First Impression: Clozemaster
I just heard about Clozemaster and I thought I’d give it a try. Clozemaster is “gamified language learning” based on filling in the blanks in sentences in your target language. I tried a little bit of N4 and N3, but I didn’t play for long so this is truly a first impression.
Here’s what the site looks like while you’re using it. The default is black text on a white background, but I like how you can switch to white text on a black background!
First of all, I really appreciate that this site has recordings of actual Japanese people saying every sentence. The recordings play automatically after you finish each question, but you can quickly skip ahead if you don’t feel like listening.
I also like how the whole system is repetition-based, so sentences will keep coming up until you get them right.
My first criticism would be that the words are written in kanji, so you need to be able to read kanji in order to select the right answer. (Just knowing how to say the word won’t help you.) But that’s not necessarily a bad thing! Just depends what you’re trying to achieve.
Since this is a game, you get points each time you get a question right. Getting a question right in the multiple choice mode (pictured above) gets you 4 points, but getting a question right in text input mode (pictured below) gets you 8 points.
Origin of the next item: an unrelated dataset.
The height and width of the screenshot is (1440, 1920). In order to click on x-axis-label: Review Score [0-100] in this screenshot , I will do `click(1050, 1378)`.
If you get stuck, you can click the question mark on the right to make choices appear.
The next issue I encountered was related to the words being written in kanji - you can’t just type the answer in hiragana if there’s a kanji for that word. As you can see below, I got the answer incorrect because I typed は instead of 葉.
There’s an option to take away the English translation, and at first I thought this made the game way too hard, but I realized it’s actually pretty cool. The whole idea behind a “cloze test” for languages is that you’re able to really process the sentence as a whole and think about which word would make the most sense, rather than just translating the one English word that’s missing from the sentence.
Finally, here’s a look at the dashboard that keeps track of your progress:
Overall, I think Clozemaster is great. It’s not a stand-alone tool for studying Japanese (or any other language), but I already feel like I strengthened my Japanese from the 30 minutes or so I spent playing around with it.